::: Data excerpts
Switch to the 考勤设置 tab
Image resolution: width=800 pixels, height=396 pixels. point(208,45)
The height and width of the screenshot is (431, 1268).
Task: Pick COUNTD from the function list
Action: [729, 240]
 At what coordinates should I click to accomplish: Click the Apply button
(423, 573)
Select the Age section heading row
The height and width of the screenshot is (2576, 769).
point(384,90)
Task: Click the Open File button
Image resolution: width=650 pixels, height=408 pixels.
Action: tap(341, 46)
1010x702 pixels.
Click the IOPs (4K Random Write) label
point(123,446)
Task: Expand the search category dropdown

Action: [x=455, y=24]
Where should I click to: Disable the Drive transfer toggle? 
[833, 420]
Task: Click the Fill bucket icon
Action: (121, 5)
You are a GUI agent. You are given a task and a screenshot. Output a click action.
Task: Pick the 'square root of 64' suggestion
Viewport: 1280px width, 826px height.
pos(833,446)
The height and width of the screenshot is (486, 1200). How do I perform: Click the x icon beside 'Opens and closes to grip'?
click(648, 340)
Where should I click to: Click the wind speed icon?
::::::
■ Task item: The lines from the one containing "At what coordinates" through the last line of the records are to be transcribed exactly, with nothing else added.

■ Task solution:
 At what coordinates should I click to accomplish: Click the Apply button
(423, 573)
Select the Age section heading row
The height and width of the screenshot is (2576, 769).
point(384,90)
Task: Click the Open File button
Image resolution: width=650 pixels, height=408 pixels.
Action: tap(341, 46)
1010x702 pixels.
Click the IOPs (4K Random Write) label
point(123,446)
Task: Expand the search category dropdown

Action: [x=455, y=24]
Where should I click to: Disable the Drive transfer toggle? 
[833, 420]
Task: Click the Fill bucket icon
Action: (121, 5)
You are a GUI agent. You are given a task and a screenshot. Output a click action.
Task: Pick the 'square root of 64' suggestion
Viewport: 1280px width, 826px height.
pos(833,446)
The height and width of the screenshot is (486, 1200). How do I perform: Click the x icon beside 'Opens and closes to grip'?
click(648, 340)
Where should I click to: Click the wind speed icon?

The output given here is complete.